***** EXERCISE MATERIAL *****

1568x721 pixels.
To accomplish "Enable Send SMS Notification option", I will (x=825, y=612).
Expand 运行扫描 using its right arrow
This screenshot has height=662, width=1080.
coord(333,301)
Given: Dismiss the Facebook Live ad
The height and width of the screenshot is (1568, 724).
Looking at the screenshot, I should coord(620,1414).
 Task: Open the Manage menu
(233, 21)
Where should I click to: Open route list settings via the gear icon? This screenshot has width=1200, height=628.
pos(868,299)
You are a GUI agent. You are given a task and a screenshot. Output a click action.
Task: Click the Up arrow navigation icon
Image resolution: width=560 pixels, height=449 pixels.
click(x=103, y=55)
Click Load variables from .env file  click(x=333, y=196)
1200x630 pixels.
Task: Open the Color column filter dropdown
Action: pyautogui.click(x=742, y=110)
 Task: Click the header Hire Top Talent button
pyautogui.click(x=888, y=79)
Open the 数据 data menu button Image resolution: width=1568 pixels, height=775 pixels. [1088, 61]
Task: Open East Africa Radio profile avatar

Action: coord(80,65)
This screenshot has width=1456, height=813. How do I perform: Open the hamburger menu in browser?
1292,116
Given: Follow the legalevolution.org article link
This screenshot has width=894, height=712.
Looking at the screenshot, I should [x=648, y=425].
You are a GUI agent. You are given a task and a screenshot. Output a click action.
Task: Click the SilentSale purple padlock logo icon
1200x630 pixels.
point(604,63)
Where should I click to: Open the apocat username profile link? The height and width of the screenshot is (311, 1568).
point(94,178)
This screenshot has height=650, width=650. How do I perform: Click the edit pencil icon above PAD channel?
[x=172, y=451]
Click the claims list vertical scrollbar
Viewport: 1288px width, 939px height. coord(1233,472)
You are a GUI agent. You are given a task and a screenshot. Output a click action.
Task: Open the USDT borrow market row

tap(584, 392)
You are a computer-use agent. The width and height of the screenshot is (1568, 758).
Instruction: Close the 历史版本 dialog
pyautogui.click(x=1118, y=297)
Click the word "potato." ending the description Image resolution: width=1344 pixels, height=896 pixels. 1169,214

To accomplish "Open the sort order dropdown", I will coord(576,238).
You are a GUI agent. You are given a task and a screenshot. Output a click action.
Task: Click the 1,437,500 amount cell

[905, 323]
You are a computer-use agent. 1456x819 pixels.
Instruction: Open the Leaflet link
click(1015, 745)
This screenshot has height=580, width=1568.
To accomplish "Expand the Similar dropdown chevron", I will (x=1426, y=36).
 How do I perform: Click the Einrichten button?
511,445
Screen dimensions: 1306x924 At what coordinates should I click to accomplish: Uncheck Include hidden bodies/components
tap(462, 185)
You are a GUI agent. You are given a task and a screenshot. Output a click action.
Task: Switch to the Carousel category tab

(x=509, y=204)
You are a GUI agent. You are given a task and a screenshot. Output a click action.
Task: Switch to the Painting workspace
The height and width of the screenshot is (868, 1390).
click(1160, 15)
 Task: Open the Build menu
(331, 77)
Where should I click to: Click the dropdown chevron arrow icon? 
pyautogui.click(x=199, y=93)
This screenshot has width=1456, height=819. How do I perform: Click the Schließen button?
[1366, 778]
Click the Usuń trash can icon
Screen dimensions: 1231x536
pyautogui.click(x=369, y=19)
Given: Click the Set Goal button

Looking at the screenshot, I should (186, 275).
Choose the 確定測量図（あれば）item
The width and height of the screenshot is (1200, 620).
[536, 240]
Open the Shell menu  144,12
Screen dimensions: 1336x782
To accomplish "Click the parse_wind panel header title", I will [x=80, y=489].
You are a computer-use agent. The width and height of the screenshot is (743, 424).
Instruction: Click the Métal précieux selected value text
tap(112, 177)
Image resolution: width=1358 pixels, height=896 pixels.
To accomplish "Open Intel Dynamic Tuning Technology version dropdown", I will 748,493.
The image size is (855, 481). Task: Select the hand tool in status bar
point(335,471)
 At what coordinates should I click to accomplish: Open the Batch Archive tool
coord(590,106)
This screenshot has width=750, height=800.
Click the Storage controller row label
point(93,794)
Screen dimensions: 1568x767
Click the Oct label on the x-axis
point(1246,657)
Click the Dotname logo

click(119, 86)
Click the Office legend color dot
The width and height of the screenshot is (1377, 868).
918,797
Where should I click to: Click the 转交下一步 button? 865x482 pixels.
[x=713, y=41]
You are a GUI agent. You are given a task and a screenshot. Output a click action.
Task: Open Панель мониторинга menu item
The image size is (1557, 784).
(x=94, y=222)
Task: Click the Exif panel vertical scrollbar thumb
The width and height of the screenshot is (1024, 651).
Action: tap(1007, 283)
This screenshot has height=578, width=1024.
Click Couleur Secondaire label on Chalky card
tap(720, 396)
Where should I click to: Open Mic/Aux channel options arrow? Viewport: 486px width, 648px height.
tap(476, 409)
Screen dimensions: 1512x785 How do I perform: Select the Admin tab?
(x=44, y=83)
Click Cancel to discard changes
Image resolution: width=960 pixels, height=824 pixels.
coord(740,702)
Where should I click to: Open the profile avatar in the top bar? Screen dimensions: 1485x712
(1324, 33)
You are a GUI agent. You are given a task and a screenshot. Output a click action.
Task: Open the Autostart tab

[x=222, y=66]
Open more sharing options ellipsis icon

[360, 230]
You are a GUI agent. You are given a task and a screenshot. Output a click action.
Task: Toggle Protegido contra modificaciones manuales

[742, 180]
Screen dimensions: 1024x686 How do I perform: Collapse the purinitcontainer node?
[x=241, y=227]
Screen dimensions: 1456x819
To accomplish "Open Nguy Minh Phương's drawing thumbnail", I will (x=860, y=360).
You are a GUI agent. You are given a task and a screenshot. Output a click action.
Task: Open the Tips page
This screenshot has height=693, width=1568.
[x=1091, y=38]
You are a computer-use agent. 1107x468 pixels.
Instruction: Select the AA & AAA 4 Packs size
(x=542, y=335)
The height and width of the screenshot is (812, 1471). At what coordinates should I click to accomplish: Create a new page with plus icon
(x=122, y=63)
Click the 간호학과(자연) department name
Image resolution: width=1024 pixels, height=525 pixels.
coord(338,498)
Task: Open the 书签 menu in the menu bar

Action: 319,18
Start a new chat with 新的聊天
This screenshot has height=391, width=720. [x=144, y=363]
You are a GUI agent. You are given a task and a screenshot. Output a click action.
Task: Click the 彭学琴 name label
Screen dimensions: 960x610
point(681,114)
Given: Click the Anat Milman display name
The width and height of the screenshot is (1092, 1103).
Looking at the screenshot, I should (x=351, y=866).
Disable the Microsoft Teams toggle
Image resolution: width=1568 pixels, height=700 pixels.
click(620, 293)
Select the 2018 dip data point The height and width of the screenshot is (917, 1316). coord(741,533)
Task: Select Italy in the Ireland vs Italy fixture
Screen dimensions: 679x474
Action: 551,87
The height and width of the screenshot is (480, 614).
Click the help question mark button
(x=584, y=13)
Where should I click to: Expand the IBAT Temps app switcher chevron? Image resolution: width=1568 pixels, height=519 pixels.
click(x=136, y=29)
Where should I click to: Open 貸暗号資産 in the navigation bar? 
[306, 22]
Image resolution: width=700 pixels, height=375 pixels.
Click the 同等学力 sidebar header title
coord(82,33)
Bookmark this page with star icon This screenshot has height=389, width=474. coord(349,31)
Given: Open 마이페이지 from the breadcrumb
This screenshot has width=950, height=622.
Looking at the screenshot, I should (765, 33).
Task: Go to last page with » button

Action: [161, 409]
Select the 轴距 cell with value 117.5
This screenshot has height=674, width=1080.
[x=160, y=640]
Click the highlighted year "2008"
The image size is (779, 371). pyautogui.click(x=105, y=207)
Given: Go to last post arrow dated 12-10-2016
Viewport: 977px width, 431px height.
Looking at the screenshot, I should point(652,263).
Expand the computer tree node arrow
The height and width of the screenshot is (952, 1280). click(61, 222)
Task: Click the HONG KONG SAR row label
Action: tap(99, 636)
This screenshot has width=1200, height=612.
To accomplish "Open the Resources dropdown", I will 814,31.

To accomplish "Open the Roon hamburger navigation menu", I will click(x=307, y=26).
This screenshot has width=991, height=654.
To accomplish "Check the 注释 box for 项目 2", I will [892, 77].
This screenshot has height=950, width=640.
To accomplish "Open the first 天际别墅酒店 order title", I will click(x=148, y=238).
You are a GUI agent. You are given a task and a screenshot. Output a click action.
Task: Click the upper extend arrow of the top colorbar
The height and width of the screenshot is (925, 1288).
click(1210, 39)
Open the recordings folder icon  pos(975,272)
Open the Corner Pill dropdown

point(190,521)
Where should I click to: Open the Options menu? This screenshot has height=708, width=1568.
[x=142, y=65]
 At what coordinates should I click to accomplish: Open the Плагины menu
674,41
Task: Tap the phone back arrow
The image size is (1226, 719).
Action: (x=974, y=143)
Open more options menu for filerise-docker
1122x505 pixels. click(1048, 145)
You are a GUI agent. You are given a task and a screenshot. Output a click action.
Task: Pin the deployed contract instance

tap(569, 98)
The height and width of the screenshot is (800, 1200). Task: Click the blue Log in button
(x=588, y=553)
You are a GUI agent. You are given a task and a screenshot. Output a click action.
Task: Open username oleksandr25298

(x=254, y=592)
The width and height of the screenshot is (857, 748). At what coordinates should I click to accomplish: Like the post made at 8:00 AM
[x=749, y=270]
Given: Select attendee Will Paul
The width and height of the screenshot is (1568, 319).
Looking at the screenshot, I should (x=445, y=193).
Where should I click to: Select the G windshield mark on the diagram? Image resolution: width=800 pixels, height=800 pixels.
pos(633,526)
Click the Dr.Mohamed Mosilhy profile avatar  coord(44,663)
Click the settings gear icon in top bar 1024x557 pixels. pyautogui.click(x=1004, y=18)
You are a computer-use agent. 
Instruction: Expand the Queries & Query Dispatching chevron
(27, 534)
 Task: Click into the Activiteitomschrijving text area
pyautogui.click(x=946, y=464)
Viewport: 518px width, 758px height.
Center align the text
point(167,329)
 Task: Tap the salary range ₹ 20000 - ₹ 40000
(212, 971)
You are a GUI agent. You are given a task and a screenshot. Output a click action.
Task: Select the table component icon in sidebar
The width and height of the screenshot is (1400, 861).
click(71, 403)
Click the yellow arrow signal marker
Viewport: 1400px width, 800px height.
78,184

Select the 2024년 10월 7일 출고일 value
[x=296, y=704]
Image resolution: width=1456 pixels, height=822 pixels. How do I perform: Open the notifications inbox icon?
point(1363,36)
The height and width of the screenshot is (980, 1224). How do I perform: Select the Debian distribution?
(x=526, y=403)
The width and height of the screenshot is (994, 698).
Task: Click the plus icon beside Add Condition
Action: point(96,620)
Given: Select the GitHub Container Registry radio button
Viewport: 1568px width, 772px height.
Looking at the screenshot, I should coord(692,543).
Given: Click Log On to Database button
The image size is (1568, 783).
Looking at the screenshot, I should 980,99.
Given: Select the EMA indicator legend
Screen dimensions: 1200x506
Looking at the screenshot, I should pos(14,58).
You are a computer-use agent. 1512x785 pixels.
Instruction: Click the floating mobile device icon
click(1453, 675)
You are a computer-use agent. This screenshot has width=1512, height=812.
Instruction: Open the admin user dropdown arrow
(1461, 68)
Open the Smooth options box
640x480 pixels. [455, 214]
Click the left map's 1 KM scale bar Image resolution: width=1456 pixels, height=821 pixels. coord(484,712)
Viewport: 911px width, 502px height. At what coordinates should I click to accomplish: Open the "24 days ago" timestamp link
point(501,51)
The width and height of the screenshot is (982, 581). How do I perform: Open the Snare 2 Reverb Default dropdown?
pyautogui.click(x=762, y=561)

*****

TASK DETAILS: Quote the entries above word for word, starting at the first line and ending at the line that contains "Looking at the screenshot, I should [x=648, y=425].".

RESULT FOR THIS EXERCISE:
1568x721 pixels.
To accomplish "Enable Send SMS Notification option", I will (x=825, y=612).
Expand 运行扫描 using its right arrow
This screenshot has height=662, width=1080.
coord(333,301)
Given: Dismiss the Facebook Live ad
The height and width of the screenshot is (1568, 724).
Looking at the screenshot, I should coord(620,1414).
 Task: Open the Manage menu
(233, 21)
Where should I click to: Open route list settings via the gear icon? This screenshot has width=1200, height=628.
pos(868,299)
You are a GUI agent. You are given a task and a screenshot. Output a click action.
Task: Click the Up arrow navigation icon
Image resolution: width=560 pixels, height=449 pixels.
click(x=103, y=55)
Click Load variables from .env file  click(x=333, y=196)
1200x630 pixels.
Task: Open the Color column filter dropdown
Action: pyautogui.click(x=742, y=110)
 Task: Click the header Hire Top Talent button
pyautogui.click(x=888, y=79)
Open the 数据 data menu button Image resolution: width=1568 pixels, height=775 pixels. [1088, 61]
Task: Open East Africa Radio profile avatar

Action: coord(80,65)
This screenshot has width=1456, height=813. How do I perform: Open the hamburger menu in browser?
1292,116
Given: Follow the legalevolution.org article link
This screenshot has width=894, height=712.
Looking at the screenshot, I should [x=648, y=425].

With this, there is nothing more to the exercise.